In the story the old nurse Hesther tells how, when she was 17 years old, she took her beloved five-year-old charge, the recently orphaned Miss Rosamond, to Furnivall Manor house, an impressive though run-down mansion near the Cumberland Fells. The house was owned by the girl's relative, Lord Furnivall, though it is now inhabited only by his aged and "hard sad" great-aunt Miss Grace Furnivall, her "cole and grey, and stony" companion Mrs. Stark, and a few servants. Strange and sinister events occur. An organ plays weird music, and although Hesther finds that its mechanism is broken ("my flesh began to creep a little"), she gets used to it (it "did one no harm"). One wintry evening Rosamond is lured up the fells by a pretty little girl who beckons her from the garden. She is discovered frozen and asleep, and when revived, she tells how a weeping lady had welcomed her there and lulled her to sleep. But only one set of footprints lead up through the snow. The girl continues to haunt Rosamond, beating at the window to be let in. Hesther's fellow servants are reluctant to disclose the family history underlying these mysteries, but eventually she discovers that the special organist is an earlier Lord Furnivall, a vicious tyrant who nevertheless was an ardent lover of music. His two beautiful daughters, Grace and Maude, both fell in love with a foreign musician who annually visited the manor to perform. He flirted with both, but he clandestinely married Maude, who bore him a daughter. Enraged by this disgrace to a noble family, Furnivall turned the mother and child out into the snow, where the girl soon died and her mother went crazy. The climax comes with a reenactment of the event, on a suitably tempestuous January night, that is witnessed by all of the household. The aged Miss Furnivall tries to stop her father from striking the child, but her younger self is seen mercilessly looking on. The old lady drops "death-stricken" and dies realizing that "what is done in youth can never be undergone in age!" Through Hesther's heroic efforts to prevent Rosamond from being lured to her death by the phantoms, she survives and prospers.

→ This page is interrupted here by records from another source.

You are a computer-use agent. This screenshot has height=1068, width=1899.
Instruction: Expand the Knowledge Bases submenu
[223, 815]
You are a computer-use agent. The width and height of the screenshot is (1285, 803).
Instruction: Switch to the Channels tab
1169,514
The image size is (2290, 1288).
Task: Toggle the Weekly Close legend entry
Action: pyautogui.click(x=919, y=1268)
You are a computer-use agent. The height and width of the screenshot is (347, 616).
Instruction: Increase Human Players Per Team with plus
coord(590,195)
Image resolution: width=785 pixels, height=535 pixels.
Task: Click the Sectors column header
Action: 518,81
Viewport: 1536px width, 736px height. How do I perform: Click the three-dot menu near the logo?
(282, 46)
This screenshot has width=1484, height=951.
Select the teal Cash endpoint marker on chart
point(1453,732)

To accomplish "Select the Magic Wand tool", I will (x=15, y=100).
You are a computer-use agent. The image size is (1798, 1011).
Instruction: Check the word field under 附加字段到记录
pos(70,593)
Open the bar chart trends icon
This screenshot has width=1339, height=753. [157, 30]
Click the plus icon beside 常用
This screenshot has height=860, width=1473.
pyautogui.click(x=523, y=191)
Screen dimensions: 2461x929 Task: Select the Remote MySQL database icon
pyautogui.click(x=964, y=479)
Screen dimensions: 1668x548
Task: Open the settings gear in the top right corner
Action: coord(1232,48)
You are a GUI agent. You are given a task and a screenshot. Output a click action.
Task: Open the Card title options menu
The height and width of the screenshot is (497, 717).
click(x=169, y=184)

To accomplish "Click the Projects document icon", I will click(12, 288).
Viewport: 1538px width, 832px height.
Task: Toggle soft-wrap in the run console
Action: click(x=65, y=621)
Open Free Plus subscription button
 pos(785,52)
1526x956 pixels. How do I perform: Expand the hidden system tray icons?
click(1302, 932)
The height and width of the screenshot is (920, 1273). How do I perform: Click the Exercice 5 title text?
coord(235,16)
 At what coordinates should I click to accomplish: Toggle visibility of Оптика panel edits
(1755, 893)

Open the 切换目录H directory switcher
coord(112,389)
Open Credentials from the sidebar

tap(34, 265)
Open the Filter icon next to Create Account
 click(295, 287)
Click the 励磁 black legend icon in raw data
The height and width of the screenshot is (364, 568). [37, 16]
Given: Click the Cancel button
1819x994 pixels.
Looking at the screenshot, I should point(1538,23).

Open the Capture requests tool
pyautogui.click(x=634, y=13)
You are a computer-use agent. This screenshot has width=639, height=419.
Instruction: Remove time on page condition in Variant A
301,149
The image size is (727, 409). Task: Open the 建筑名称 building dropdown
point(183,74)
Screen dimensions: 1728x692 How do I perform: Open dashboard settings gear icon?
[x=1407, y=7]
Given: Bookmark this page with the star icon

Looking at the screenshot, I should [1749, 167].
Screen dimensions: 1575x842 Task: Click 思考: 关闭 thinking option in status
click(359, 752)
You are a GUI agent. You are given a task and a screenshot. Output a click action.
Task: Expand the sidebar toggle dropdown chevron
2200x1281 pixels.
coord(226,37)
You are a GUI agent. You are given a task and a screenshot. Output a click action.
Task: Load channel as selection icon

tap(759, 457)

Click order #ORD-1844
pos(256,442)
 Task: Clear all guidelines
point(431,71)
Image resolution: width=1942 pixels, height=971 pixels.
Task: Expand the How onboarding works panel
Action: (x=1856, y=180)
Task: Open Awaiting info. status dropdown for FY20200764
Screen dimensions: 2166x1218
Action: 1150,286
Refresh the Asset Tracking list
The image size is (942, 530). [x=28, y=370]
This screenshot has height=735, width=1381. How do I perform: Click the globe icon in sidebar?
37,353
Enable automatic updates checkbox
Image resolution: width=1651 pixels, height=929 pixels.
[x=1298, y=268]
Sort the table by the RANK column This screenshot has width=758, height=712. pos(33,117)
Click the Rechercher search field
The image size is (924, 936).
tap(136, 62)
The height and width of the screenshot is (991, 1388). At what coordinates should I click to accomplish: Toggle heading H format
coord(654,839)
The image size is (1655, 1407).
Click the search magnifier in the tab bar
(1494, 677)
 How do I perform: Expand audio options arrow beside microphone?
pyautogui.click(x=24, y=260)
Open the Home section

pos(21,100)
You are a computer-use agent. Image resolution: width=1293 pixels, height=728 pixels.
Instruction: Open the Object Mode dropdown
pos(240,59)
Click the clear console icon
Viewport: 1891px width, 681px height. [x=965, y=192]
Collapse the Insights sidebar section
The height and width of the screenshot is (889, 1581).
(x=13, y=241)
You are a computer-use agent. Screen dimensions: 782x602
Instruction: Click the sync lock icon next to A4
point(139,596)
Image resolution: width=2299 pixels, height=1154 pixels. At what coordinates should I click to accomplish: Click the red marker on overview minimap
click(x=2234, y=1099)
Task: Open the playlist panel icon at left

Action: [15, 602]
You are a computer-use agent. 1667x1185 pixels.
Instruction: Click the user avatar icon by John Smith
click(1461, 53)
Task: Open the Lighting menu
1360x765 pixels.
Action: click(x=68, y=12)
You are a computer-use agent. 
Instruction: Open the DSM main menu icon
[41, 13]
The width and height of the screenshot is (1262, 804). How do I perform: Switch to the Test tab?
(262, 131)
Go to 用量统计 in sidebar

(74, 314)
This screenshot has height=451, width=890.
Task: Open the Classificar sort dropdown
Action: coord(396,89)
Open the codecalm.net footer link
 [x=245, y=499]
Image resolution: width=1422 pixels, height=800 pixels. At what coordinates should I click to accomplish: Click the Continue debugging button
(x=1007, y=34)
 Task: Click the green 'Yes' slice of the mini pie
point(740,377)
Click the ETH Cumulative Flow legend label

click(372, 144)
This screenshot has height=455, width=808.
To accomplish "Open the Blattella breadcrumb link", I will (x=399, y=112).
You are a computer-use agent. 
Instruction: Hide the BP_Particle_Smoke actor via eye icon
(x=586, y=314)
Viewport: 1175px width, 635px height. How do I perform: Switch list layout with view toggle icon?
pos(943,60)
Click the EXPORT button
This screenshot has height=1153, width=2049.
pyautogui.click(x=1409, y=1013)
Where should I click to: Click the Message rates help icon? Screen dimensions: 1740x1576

As Miriam Allot has pointed out, the storm is a link between Emily Brontë's Wuthering Heights (a spectral girl clamoring at the window to be let in, an old house in northern England, tempestuous weather) and Henry James's The Turn of the Screw (another story told "round the fire" at Yuletide and one involving a mansion, gothic weather, and a young governess who gradually becomes aware of a supernatural threat to her charges and who strives, vainly, to save them). Like Brontë's Nelly Dean and James's Mrs. Grose, Hesther is a sensible, wholesome down-to-earth domestic whose very ordinariness helps make creditable the strange, disturbing, and violent narrative she tells.
Dickens's notion for "a very terrific end" was that in the climactic episode everyone should hear the noises and see the ghost child but that only Rosamond should see the other spectral figures, "crying out what it is she sees, and describing the phantom child as shewing it to her as it were." The editors of Dickens's Letters have argued that this would have made a stronger ending, but other commentators have argued differently. It is unfortunate that Gaskell's original ending, Dickens's draft revision, and her replies to his letters have not survived.